THIRTEENTH DISTRICT OF TEXAS

CORPUS CHRISTI

___________________________________________________________________

DAVID ALEXUS HAWKINS , Appellant,

v.


THE STATE OF TEXAS , Appellee.

___________________________________________________________________

On appeal from the 240th District Court

of Fort Bend County, Texas.

____________________________________________________________________

O P I N I O N

Before Justices Dorsey, Yanez, and Kennedy(1)

Opinion by Justice Kennedy



Appellant was convicted by a jury of aggravated robbery. The jury then assessed his punishment at confinement for thirty-three years. Appellant's attorney has filed a very detailed Anders brief in which he has concluded that this appeal is wholly frivolous and without merit. Anders v. California, 386 U.S.738 (1967). The brief meets the requirements of Anders as it presents a professional evaluation of why there are no arguable grounds for advancing an appeal. See Stafford v. State, 813 S.W.2d 503 (Tex. Crim. App. 1991); Lindsay v. State, 902 S.W.2d 9, 11 (Tex. App. - Corpus Christi 1995).

The attorney for appellant has enclosed with his brief a copy of a letter he has sent to appellant to explain what he has done and why. The letter notes that a copy of the Anders brief is enclosed. Counsel has also enclosed in his brief a copy of a motion to have the appellate record made available to appellant and for an extension of time for appellant to file a pro se brief, which motion is prepared for appellant's signature. In addition, counsel, in his prayer for relief, requests an extension of time for requesting the record and for the filing of a pro sebrief on appellant's behalf. No pro se brief has been filed.

In Penson v. Ohio, 488 U.S. 75 (1988), the Supreme Court discussed the responsibilities of an appellate court upon receiving a frivolous appeal brief.

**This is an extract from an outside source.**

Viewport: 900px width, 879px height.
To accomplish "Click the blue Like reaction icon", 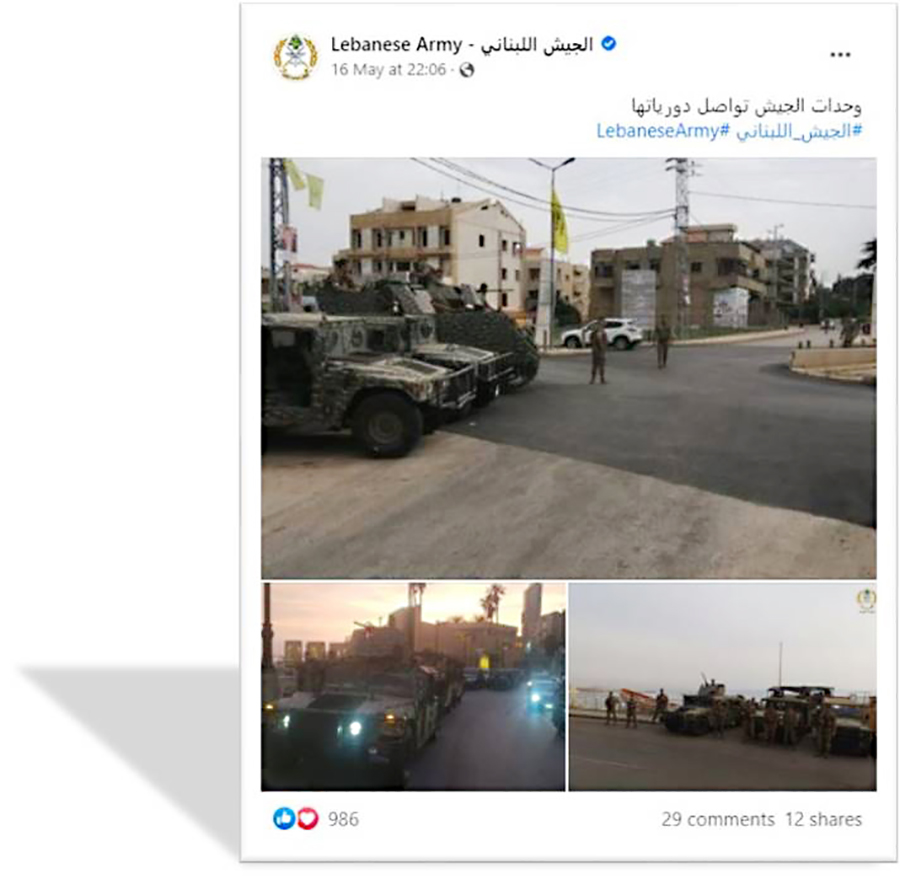I will pyautogui.click(x=284, y=818).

The court stated: "Once the appellate court receives this brief, it must then, itself, conduct a full examination of all the proceedings to decide whether the case is wholly frivolous." This we have done, and we conclude that the appeal is wholly frivolous and that no error appears therein.

We AFFIRM the judgment of the trial court.

We commend counsel for his professional and detailed examination of the facts of this case and the law which relates thereto. Enclosed with the brief is counsel's motion to withdraw which is hereby granted.

NOAH KENNEDY

Justice

Do not publish.

Tex. R. App. P. 47.3.

Opinion delivered and filed

this the 6th day of July, 2000.

.

1. Retired Justice Noah Kennedy assigned to this Court by the Chief Justice of the Supreme Court of Texas pursuant to Tex. Gov't Code Ann. § 74.003 (Vernon 1998).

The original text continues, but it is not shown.